Rebecca, Too, Owen

Dudley Clyde Asher always had a fascination for flying, and while he was still in high school, started working for a crop dusting firm near his hometown of Perry, Georgia, flying twin engine prop planes. In the aftermath of Pearl Harbor, Dud didn’t wait to be drafted, but marched down to the local recruiter and used his flight experience to sign up for the Army Air Corp. In a matter of months, he was in Europe, flying missions in some of the most hotly contested theaters of the war. Shot down twice, but never captured, he earned the Distinguished Flying Cross, the Air Medal, and a Purple Heart for wounds sustained evading the enemy while leading his crew to safety after being shot down over Berlin.

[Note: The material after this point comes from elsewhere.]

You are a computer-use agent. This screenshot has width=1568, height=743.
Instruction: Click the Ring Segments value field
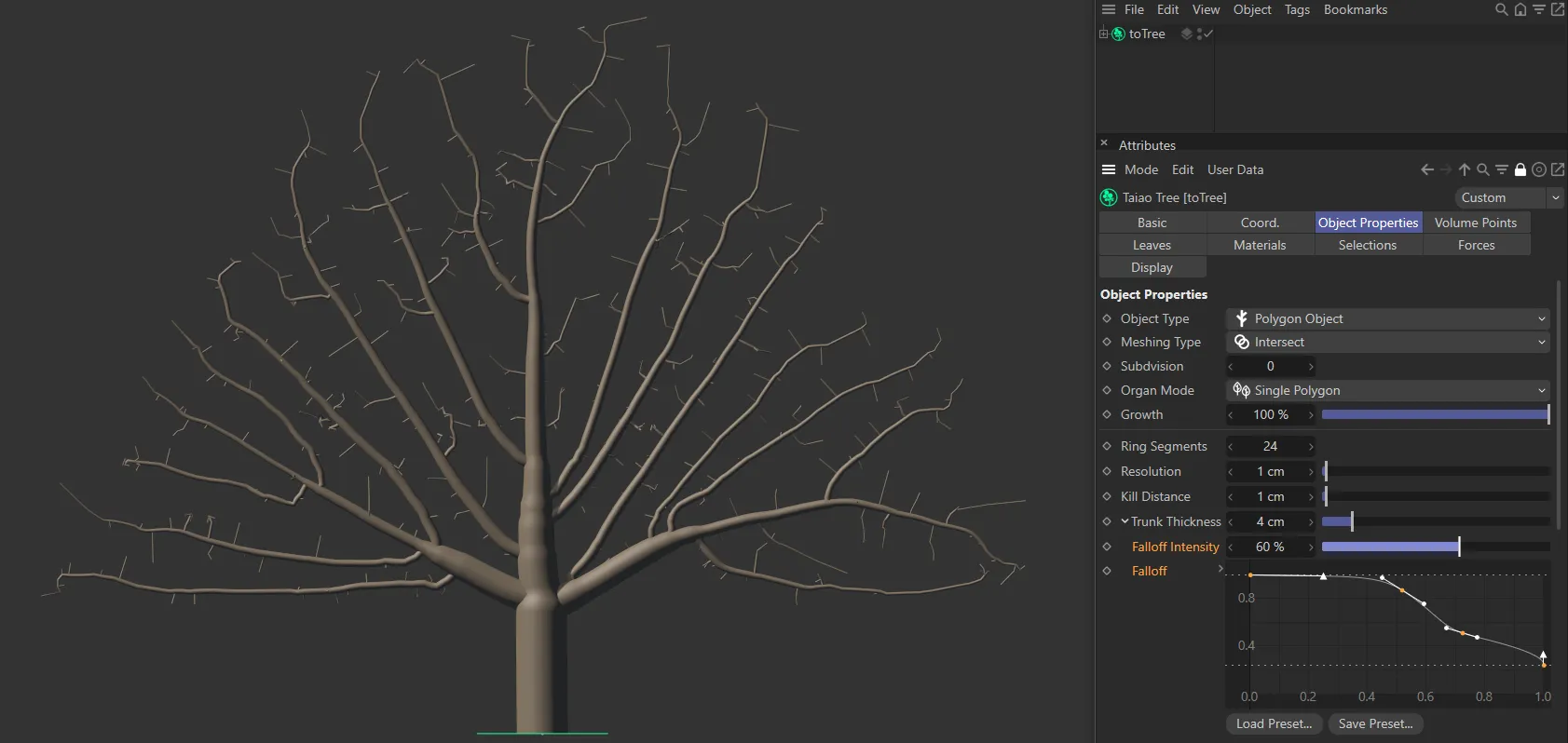point(1270,446)
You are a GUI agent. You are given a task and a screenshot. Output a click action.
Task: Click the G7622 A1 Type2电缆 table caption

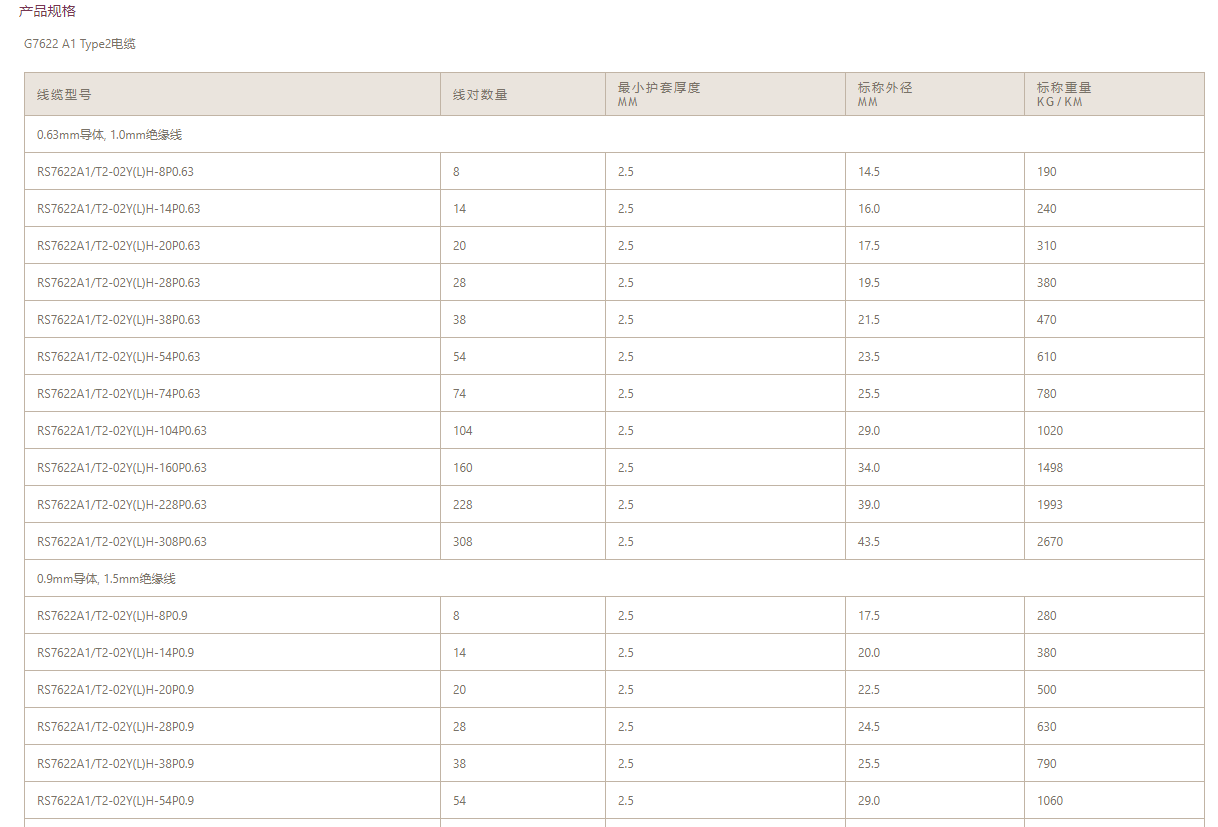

A few months before enlisting, he married his childhood sweetheart, Patricia Tucker, who learned just after he shipped out that their first child was on the way, which turned out to be a daughter who Patsy named Deanna Clyde. Back in the states after VE Day, Dud put his flight training to good use, opening his own crop dusting business in Cordele. Over the next several years, Dud and Patsy had three more daughters, and Dud taught all of them to fly as soon as they were big enough to reach the controls. His two oldest daughters went to work with the company and stayed after they married and started their families. When Patsy was expecting their fifth in early-1953, she let Dud know this would be their last, and Dud was very relieved when it turned out to be their only son, who they named Owen Monroe after his two grandfathers.

Owen was an exceptionally cute baby with a full head of jet-black, curly hair, and expressive blue eyes, who was spoiled by his mother and older sisters. Just like his sisters, Owen learned to fly at an early age, and by high school, in addition to helping out with the family business, made some cash on the side shuttling people between the various small airstrips throughout rural Georgia. When he graduated, he enlisted in the Air Force, and, like his father before him, flew missions over Europe, albeit as a cargo pilot. Along the way, he earned his degree in Engineering so that once he left regular service in 1977, he headed to Atlanta to pursue graduate studies. Once there, he joined the Reserves, found work as a pilot for DHL, and, halfway through his first year of classes, met an attractive, ginger-haired undergraduate named Sharon Lawson. They married late in ‘79.